フレアとは、それまで滑走路に向かって降下していた機体の姿勢を、操縦桿をゆっくりと手前に引くことで水平に近い状態へと変化させ、降下率を滑らかに減少させるテクニックです。
この操作によって機体の速度は徐々に落ち、空中にふんわりと浮いているような感覚を作り出します。操縦桿を引くタイミングが早すぎると機体が再び空高く舞い上がるバルーニングが起き、逆に遅すぎると地面に強く叩きつけられるハードランディングとなってしまいます。
適切なフレアを行うためには、視線を滑走路のすぐ手前ではなく、ずっと先の遠くの目標物に向けることがコツです。
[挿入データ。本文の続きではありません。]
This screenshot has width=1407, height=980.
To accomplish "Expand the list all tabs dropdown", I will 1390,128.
遠くを見ることで地面との距離感や機体の沈み込み具合が把握できるようになり、操縦桿を引く微妙な力加減が自然と掴めます。
スロットルを絞って出力を最小限にしつつ、機体が自然に沈み込んでいくのを待つことが美しいフレアの秘訣です。
メインギアから滑走路へ接地する
フレアの操作によって機体の速度が落ちて揚力が減少してくると、いよいよ滑走路へ接地するタッチダウンの瞬間を迎えます。
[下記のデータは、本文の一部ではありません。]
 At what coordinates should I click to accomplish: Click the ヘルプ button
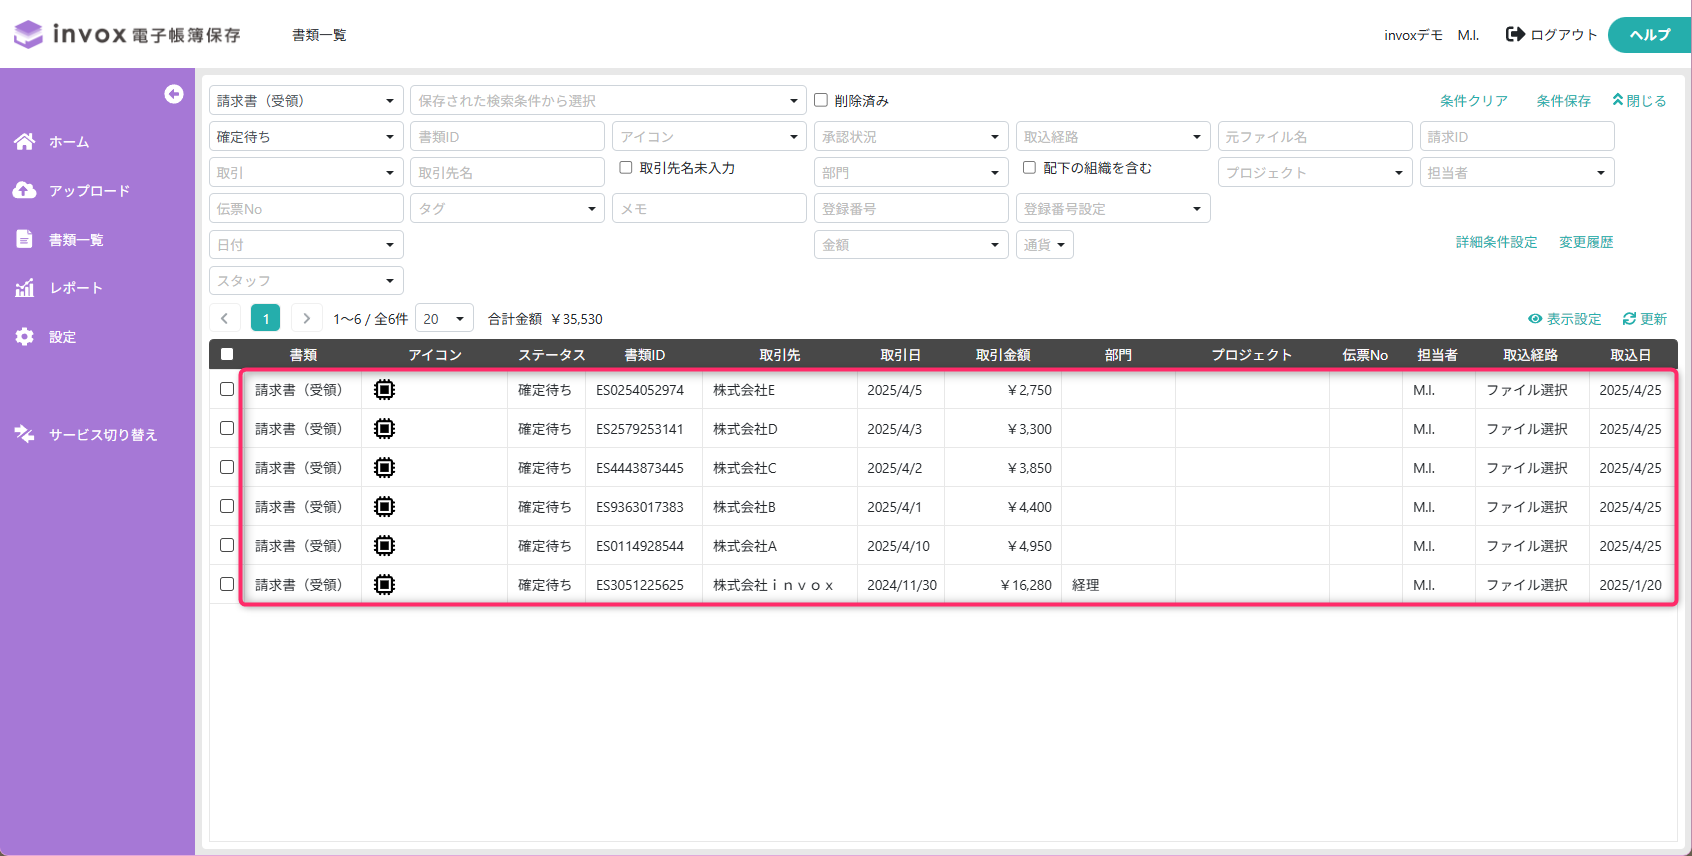pos(1649,35)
飛行機の着陸において理想的とされるのは、後方にある二つの車輪であるメインギアから先に滑走路へ優しく触れるような接地です。
メインギアが接地した直後は、まだ前輪であるノーズギアは宙に浮いたままの姿勢を保つことが大切です。
操縦桿を少し引いた状態を維持して機首上げの姿勢を保ち、機体全体で空気抵抗を受ける空力ブレーキを利用して安全に速度を落としていきます。
速度が十分に下がり、機首が自然と下がってきたら、ノーズギアを静かに滑走路へと接地させます。
すべての車輪が地面についた後は、足元にあるラダーペダルを使って滑走路のセンターラインから外れないように真っ直ぐな走行を維持しつつ、ペダルの上部を踏み込んでブレーキをかけます。
着陸は機体が駐機場に完全に停止してエンジンを切るまでが一連の動作であるため、接地したからといって気を抜かず、最後まで集中して操作することが重要です。